> RECORDS FOR PROCESSING:
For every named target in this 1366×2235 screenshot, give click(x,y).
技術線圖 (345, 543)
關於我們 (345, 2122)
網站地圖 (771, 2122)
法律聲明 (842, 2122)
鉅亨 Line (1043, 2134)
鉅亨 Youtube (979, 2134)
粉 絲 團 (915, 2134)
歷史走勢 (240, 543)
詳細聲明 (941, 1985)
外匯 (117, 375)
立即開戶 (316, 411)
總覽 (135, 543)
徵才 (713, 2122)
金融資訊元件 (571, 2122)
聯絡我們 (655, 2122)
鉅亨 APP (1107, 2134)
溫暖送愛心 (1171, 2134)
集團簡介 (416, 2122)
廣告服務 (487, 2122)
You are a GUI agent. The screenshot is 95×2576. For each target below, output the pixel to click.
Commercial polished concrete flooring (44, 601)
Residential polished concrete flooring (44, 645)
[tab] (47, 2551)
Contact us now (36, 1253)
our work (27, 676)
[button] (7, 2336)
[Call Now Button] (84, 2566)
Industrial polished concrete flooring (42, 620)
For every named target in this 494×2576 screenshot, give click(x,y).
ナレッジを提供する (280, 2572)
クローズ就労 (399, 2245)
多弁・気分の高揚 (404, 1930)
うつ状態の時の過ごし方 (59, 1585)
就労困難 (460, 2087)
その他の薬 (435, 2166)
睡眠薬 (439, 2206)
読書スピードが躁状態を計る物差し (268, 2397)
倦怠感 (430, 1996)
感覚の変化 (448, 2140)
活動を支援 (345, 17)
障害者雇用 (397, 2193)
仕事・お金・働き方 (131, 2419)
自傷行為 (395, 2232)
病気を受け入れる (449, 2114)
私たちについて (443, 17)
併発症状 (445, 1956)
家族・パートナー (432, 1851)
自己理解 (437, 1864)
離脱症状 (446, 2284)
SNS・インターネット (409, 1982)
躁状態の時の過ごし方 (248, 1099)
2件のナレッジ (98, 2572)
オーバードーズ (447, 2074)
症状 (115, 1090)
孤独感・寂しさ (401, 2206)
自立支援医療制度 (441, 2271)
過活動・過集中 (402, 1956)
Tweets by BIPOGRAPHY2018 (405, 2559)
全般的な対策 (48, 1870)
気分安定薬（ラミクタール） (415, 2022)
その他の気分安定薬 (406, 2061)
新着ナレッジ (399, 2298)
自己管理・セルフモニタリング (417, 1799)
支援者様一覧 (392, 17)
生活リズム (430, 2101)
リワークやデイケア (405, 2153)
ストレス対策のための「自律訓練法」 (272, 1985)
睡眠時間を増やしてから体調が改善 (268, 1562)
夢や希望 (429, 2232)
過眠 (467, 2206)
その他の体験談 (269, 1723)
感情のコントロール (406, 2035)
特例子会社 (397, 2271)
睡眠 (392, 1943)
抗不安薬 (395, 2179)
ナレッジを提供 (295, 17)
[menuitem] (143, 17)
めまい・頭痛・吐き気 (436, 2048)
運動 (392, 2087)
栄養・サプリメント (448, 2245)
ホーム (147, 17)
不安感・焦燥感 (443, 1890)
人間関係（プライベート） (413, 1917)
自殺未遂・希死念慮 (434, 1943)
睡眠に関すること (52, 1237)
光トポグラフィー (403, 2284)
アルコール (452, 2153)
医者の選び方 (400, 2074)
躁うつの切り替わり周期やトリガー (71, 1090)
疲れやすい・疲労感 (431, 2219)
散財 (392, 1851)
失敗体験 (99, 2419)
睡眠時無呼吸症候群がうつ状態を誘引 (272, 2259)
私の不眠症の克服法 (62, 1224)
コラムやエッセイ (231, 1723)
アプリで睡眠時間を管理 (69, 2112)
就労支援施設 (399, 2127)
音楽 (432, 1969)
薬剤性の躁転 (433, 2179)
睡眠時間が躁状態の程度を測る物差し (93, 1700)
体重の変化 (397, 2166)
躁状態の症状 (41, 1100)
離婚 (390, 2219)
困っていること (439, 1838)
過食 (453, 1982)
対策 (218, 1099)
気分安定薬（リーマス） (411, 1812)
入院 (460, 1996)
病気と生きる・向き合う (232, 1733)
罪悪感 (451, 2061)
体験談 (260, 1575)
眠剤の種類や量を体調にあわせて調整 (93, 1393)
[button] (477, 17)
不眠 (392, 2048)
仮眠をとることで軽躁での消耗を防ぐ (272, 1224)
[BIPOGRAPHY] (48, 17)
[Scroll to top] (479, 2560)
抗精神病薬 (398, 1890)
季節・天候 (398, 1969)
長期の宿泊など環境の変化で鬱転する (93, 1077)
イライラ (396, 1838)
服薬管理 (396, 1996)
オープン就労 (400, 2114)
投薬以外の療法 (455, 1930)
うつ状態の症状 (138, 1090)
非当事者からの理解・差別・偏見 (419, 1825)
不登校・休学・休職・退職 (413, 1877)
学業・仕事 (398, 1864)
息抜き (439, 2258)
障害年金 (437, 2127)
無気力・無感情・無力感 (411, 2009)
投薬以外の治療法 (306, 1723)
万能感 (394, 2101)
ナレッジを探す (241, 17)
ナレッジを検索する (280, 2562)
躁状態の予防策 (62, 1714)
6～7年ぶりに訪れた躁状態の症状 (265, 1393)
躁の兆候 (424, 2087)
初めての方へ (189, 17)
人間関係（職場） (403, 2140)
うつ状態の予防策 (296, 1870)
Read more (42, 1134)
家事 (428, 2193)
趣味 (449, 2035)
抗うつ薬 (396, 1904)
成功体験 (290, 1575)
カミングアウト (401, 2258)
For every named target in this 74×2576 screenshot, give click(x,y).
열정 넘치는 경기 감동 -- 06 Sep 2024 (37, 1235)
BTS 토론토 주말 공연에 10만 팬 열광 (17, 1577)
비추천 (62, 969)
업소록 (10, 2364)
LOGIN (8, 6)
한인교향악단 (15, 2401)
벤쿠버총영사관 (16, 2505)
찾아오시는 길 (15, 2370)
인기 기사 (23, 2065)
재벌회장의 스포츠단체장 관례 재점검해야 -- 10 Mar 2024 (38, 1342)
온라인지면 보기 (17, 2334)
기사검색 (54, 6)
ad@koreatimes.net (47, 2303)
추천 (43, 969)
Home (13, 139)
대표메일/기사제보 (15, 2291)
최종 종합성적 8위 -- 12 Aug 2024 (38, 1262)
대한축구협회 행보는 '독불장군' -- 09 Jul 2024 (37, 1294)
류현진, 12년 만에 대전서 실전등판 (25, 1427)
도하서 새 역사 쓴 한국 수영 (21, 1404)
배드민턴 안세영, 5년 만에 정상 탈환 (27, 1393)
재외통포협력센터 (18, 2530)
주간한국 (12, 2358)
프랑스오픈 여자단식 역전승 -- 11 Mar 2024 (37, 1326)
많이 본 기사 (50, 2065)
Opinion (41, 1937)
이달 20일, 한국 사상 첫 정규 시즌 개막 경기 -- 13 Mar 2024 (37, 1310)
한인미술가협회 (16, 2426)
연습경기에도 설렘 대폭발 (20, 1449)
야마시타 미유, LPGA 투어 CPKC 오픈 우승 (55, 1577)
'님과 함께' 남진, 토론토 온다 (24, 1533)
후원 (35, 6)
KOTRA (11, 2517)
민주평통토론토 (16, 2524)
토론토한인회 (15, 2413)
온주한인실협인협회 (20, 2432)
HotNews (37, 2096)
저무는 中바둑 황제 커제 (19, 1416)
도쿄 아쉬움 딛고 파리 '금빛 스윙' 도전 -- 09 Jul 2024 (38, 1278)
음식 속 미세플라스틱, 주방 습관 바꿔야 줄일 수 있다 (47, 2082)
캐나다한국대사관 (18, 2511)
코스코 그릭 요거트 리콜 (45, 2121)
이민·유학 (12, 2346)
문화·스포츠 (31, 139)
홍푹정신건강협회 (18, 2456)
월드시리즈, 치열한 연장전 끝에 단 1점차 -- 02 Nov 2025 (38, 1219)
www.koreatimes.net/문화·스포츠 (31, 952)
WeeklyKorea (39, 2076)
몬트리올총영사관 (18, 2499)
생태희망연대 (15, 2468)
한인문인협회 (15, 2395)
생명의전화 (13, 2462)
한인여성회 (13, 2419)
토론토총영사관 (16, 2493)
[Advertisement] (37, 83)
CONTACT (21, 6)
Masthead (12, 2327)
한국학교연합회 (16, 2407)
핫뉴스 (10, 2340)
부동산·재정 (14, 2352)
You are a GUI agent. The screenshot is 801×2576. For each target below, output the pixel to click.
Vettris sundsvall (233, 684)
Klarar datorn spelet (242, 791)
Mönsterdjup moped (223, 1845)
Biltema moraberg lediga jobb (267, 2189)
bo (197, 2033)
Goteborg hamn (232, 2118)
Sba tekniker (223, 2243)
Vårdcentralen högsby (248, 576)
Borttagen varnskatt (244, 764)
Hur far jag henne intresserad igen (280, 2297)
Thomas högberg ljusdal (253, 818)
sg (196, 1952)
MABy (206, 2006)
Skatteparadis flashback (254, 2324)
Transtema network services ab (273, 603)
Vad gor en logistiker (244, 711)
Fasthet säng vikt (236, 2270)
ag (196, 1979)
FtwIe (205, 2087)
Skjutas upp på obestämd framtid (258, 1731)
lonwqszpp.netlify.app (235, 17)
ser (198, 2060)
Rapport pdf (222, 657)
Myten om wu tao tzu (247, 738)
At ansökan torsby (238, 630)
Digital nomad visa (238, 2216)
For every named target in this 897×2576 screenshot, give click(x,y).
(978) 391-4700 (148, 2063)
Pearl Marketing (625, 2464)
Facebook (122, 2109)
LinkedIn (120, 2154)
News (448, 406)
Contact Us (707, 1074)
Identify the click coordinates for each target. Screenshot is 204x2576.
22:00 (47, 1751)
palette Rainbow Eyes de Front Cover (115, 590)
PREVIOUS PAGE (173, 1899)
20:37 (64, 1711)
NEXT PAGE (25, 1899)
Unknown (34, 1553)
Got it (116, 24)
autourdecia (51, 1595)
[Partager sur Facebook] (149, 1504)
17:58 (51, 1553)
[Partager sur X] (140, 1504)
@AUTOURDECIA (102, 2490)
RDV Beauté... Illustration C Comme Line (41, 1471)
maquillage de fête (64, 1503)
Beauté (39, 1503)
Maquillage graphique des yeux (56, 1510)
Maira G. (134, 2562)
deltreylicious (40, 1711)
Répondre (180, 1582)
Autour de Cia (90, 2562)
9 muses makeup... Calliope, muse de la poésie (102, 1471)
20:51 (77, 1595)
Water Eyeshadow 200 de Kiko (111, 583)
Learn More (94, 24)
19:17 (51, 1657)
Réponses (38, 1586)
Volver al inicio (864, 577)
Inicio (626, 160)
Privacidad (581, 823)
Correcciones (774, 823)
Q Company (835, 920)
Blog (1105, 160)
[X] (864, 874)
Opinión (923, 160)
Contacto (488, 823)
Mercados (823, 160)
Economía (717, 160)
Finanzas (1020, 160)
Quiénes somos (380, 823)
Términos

> TASK BRIEF:
Lay out the data from the line with "鉅亨 Line (1043, 2134)" up to and including the line with "[button] (7, 2336)" as a Markdown table with two columns, Row and Entry, giving each line a row number and leaving out blank lines.

> RESULT OF THE EXERCISE:
| Row | Entry |
|---|---|
| 1 | 鉅亨 Line (1043, 2134) |
| 2 | 鉅亨 Youtube (979, 2134) |
| 3 | 粉 絲 團 (915, 2134) |
| 4 | 歷史走勢 (240, 543) |
| 5 | 詳細聲明 (941, 1985) |
| 6 | 外匯 (117, 375) |
| 7 | 立即開戶 (316, 411) |
| 8 | 總覽 (135, 543) |
| 9 | 徵才 (713, 2122) |
| 10 | 金融資訊元件 (571, 2122) |
| 11 | 聯絡我們 (655, 2122) |
| 12 | 鉅亨 APP (1107, 2134) |
| 13 | 溫暖送愛心 (1171, 2134) |
| 14 | 集團簡介 (416, 2122) |
| 15 | 廣告服務 (487, 2122) |
| 16 | You are a GUI agent. The screenshot is 95×2576. For each target below, output the pixel to click. |
| 17 | Commercial polished concrete flooring (44, 601) |
| 18 | Residential polished concrete flooring (44, 645) |
| 19 | [tab] (47, 2551) |
| 20 | Contact us now (36, 1253) |
| 21 | our work (27, 676) |
| 22 | [button] (7, 2336) |